Data listing>
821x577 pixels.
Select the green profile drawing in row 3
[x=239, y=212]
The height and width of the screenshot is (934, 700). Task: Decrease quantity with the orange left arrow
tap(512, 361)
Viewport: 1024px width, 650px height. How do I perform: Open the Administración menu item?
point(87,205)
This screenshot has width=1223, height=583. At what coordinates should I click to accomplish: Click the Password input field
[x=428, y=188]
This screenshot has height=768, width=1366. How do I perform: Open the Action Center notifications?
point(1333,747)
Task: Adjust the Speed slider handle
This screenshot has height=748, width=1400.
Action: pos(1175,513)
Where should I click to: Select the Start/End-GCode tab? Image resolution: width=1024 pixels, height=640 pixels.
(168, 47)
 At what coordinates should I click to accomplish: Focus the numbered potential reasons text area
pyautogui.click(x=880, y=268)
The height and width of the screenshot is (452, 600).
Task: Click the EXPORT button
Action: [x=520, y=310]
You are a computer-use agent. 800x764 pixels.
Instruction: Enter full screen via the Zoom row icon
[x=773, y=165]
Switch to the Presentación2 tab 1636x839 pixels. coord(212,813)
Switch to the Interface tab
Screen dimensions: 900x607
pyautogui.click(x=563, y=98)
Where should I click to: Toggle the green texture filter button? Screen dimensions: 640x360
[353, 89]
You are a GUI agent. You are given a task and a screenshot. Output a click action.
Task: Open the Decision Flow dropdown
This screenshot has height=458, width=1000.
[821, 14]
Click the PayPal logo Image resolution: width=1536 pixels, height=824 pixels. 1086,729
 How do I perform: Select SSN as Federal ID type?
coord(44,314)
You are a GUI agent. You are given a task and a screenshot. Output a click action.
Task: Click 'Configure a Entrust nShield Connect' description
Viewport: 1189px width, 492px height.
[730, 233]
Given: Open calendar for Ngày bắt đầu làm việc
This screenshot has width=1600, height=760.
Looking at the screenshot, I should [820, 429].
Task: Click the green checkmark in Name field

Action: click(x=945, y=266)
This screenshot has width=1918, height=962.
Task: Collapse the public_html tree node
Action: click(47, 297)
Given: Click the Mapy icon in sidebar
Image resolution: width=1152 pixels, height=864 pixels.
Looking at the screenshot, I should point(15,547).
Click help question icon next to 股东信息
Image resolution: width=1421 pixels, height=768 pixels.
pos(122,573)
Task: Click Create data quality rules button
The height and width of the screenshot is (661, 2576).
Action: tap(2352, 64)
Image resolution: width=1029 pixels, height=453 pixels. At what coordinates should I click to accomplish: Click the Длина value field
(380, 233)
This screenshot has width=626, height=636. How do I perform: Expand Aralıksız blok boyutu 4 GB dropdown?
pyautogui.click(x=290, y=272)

What the task requires> The records above are to be duplicated in full and exactly.

Response to this exercise>
821x577 pixels.
Select the green profile drawing in row 3
[x=239, y=212]
The height and width of the screenshot is (934, 700). Task: Decrease quantity with the orange left arrow
tap(512, 361)
Viewport: 1024px width, 650px height. How do I perform: Open the Administración menu item?
point(87,205)
This screenshot has width=1223, height=583. At what coordinates should I click to accomplish: Click the Password input field
[x=428, y=188]
This screenshot has height=768, width=1366. How do I perform: Open the Action Center notifications?
point(1333,747)
Task: Adjust the Speed slider handle
This screenshot has height=748, width=1400.
Action: pos(1175,513)
Where should I click to: Select the Start/End-GCode tab? Image resolution: width=1024 pixels, height=640 pixels.
(168, 47)
 At what coordinates should I click to accomplish: Focus the numbered potential reasons text area
pyautogui.click(x=880, y=268)
The height and width of the screenshot is (452, 600).
Task: Click the EXPORT button
Action: [x=520, y=310]
You are a computer-use agent. 800x764 pixels.
Instruction: Enter full screen via the Zoom row icon
[x=773, y=165]
Switch to the Presentación2 tab 1636x839 pixels. coord(212,813)
Switch to the Interface tab
Screen dimensions: 900x607
pyautogui.click(x=563, y=98)
Where should I click to: Toggle the green texture filter button? Screen dimensions: 640x360
[353, 89]
You are a GUI agent. You are given a task and a screenshot. Output a click action.
Task: Open the Decision Flow dropdown
This screenshot has height=458, width=1000.
[821, 14]
Click the PayPal logo Image resolution: width=1536 pixels, height=824 pixels. 1086,729
 How do I perform: Select SSN as Federal ID type?
coord(44,314)
You are a GUI agent. You are given a task and a screenshot. Output a click action.
Task: Click 'Configure a Entrust nShield Connect' description
Viewport: 1189px width, 492px height.
[730, 233]
Given: Open calendar for Ngày bắt đầu làm việc
This screenshot has width=1600, height=760.
Looking at the screenshot, I should [820, 429].
Task: Click the green checkmark in Name field

Action: click(x=945, y=266)
This screenshot has width=1918, height=962.
Task: Collapse the public_html tree node
Action: click(47, 297)
Given: Click the Mapy icon in sidebar
Image resolution: width=1152 pixels, height=864 pixels.
Looking at the screenshot, I should point(15,547).
Click help question icon next to 股东信息
Image resolution: width=1421 pixels, height=768 pixels.
pos(122,573)
Task: Click Create data quality rules button
The height and width of the screenshot is (661, 2576).
Action: tap(2352, 64)
Image resolution: width=1029 pixels, height=453 pixels. At what coordinates should I click to accomplish: Click the Длина value field
(380, 233)
This screenshot has width=626, height=636. How do I perform: Expand Aralıksız blok boyutu 4 GB dropdown?
pyautogui.click(x=290, y=272)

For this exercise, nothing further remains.